Gleichzeitig warnt der BDL davor, dass Passagiere im Ausland zurückbleiben könnten. Aus Branchenkreisen hieß es am Freitag, dies könnten beispielsweise Kuba, die Malediven und die Dominikanische Republik sein.

Denn nicht an allen weltweiten Destinationen stünden ausreichende Testkapazitäten und Testinfrastrukturen zur Verfügung. Deswegen müssten für diese Destinationen dringend Ausnahmemöglichkeiten geregelt werden. "Sonst bleiben Passagiere im Ausland zurück."

Der Verband habe der Bundesregierung vorgeschlagen, das Problem könne ohne Abstriche beim Infektionsschutz gelöst werden, indem sich in diesen Ausnahmefällen Reisende nach Ankunft in Deutschland sofort noch am Zielflughafen testen lassen. "Wir bitten die Politik, diesen konstruktiven Vorschlag aufzugreifen, um zu verhindern, dass Passagiere in Ländern mit unzureichender Testinfrastruktur stranden."

Reisende tragen Kosten

Die neue Vorschrift gilt unabhängig von der Corona-Lage in dem Land, aus dem jemand nach Deutschland fliegt. Der Test darf frühestens 48 Stunden vor der Einreise gemacht werden.

Flugreisende sollen die Kosten der Tests grundsätzlich selbst tragen. Eine Beförderung durch die Fluggesellschaft ist nur mit negativem Testnachweis gestattet. Andernfalls soll man sich nach den örtlichen Vorschriften auf eigene Verantwortung in Isolierung begeben müssen.

Wer positiv ist, muss im Reiseland nach den dort geltenden Vorschriften in Quarantäne.

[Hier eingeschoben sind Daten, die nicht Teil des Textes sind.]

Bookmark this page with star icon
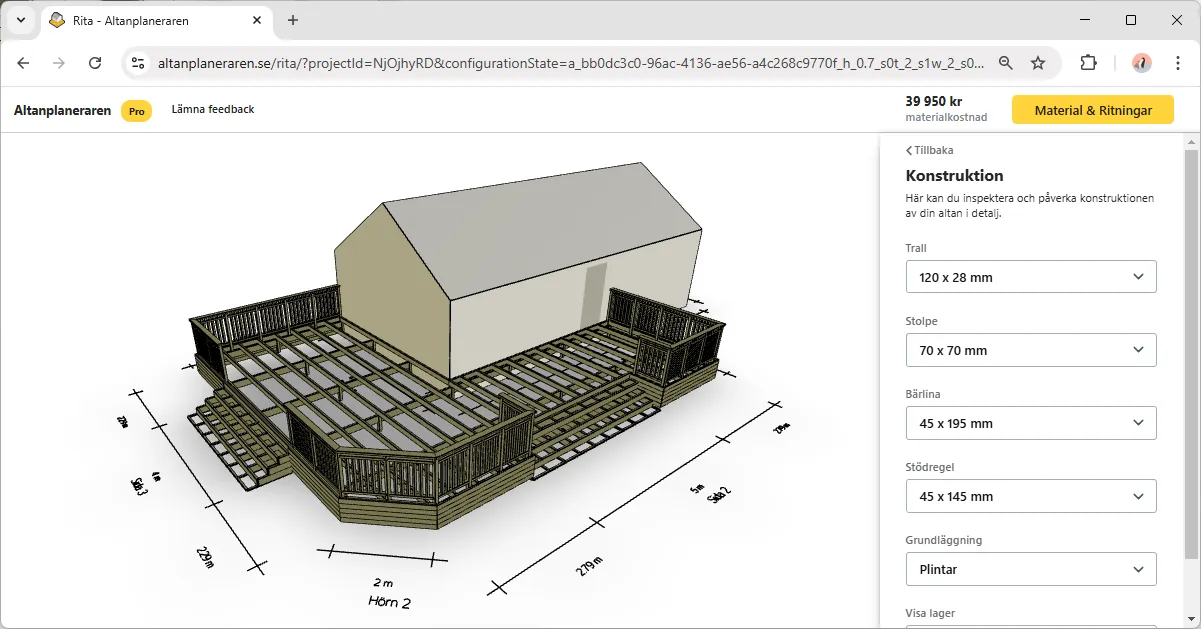 click(x=1038, y=63)
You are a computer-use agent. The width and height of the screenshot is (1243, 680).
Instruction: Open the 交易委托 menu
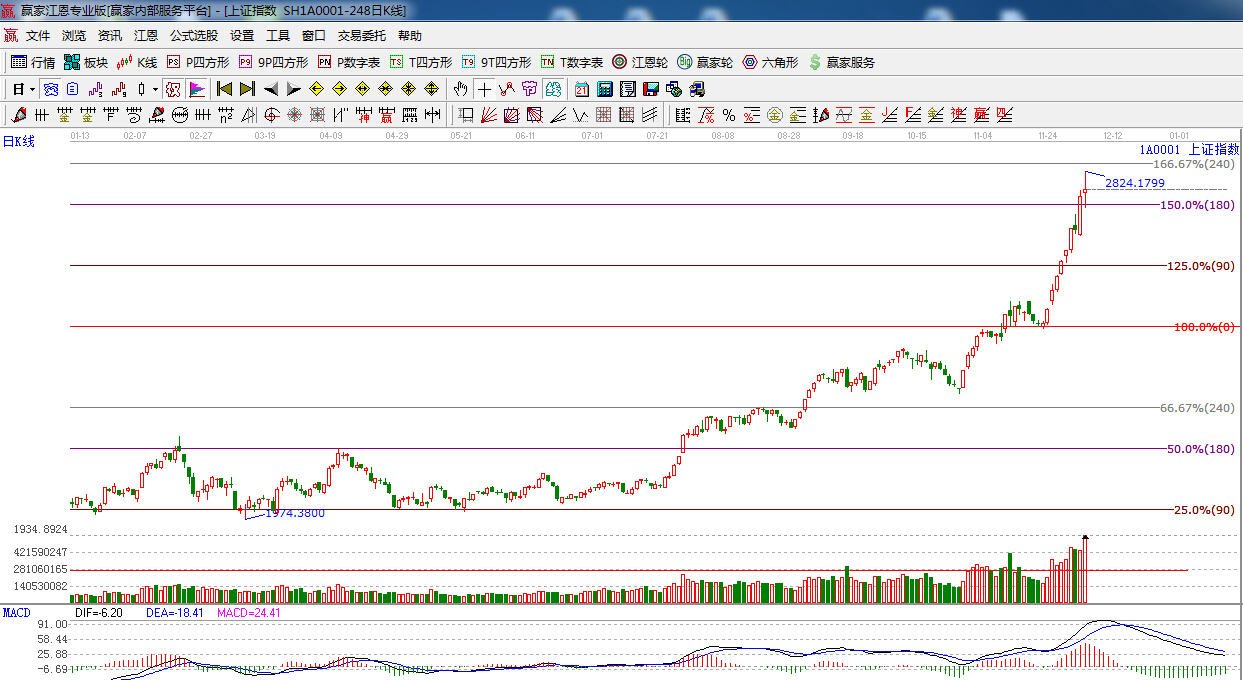click(x=361, y=36)
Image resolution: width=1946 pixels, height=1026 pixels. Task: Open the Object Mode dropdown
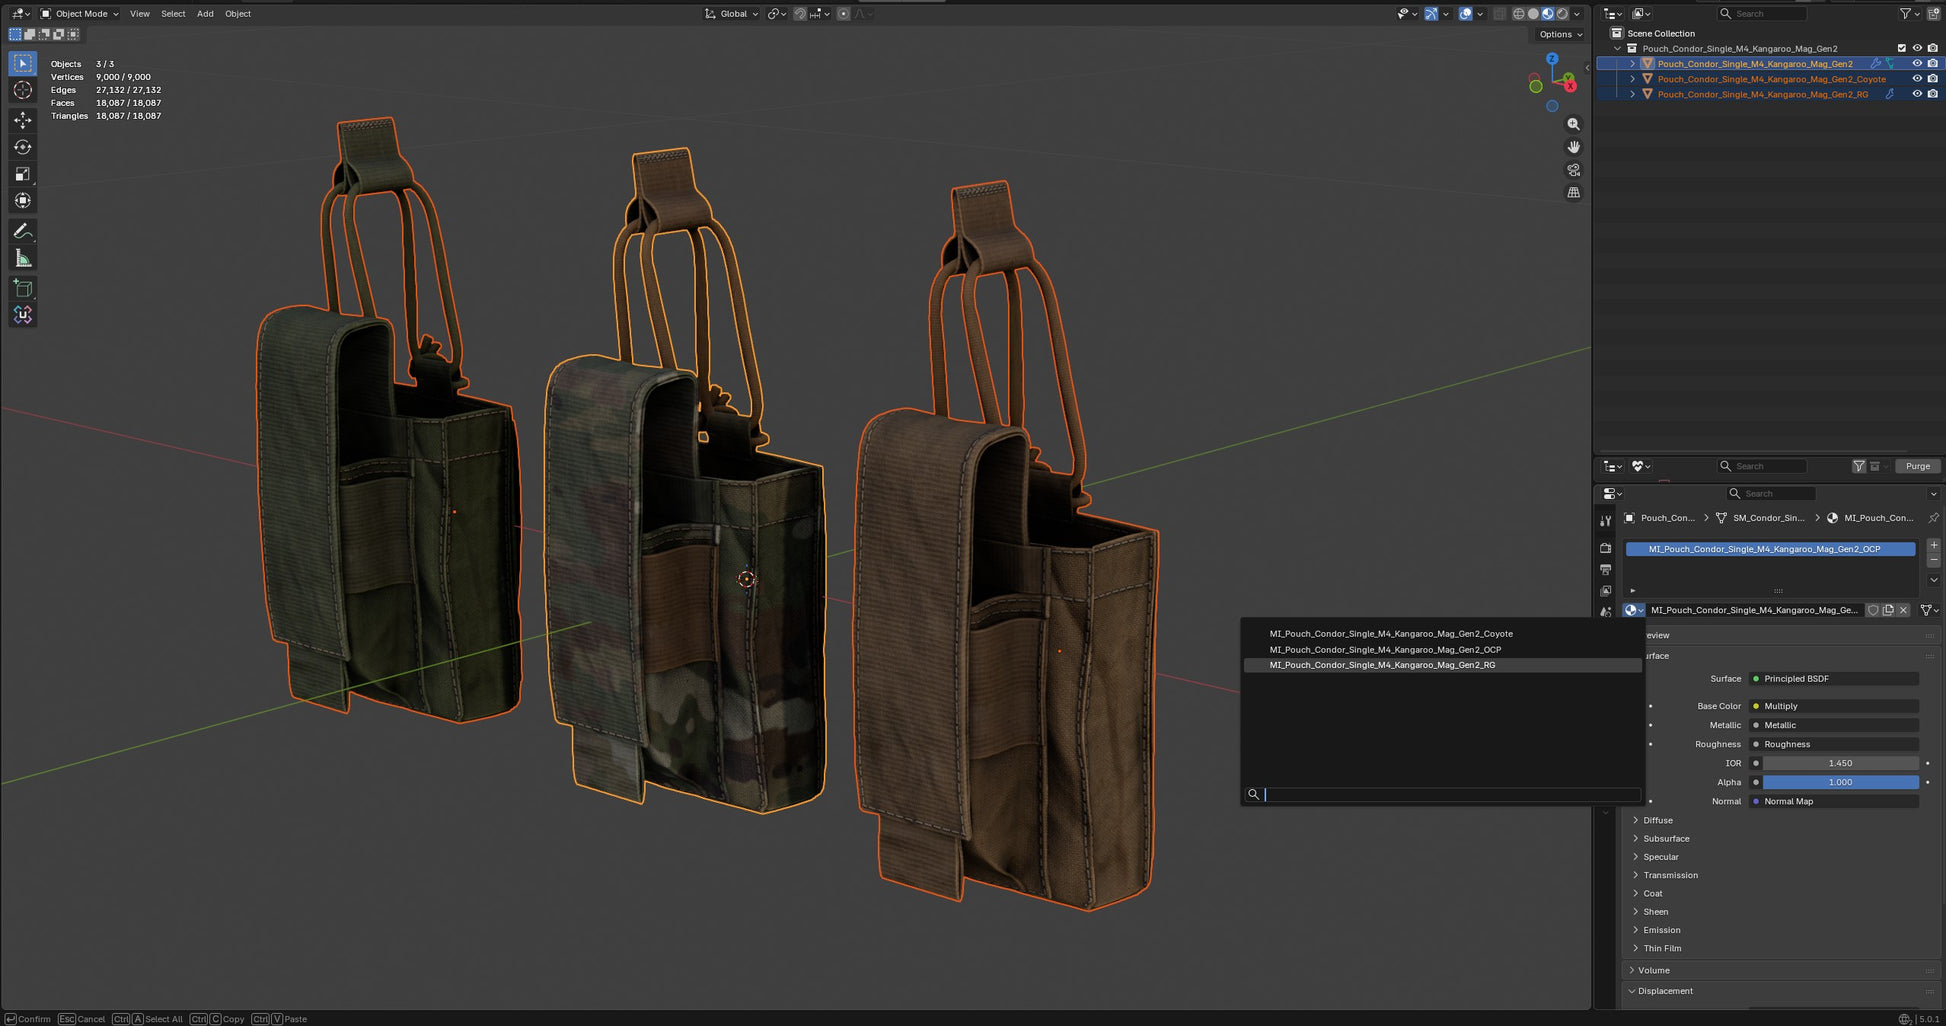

Die Kosten dafür muss er oder sie in der Regel selbst tragen.

Tui unterstützt Corona-Testpflicht

Tui unterstützt die Corona-Testpflicht. "Impfen und Testen sind die wirksamsten Wege zur Pandemie-Bekämpfung und damit auch zur Rückkehr zu mehr Freiheitsrechten", sagte Tui-Chef Fritz Joussen am Freitag. "Wir werden für die Rückkehrer die Tests wie vereinbart anbieten und am Urlaubsort möglich machen", sagte Joussen am Freitag.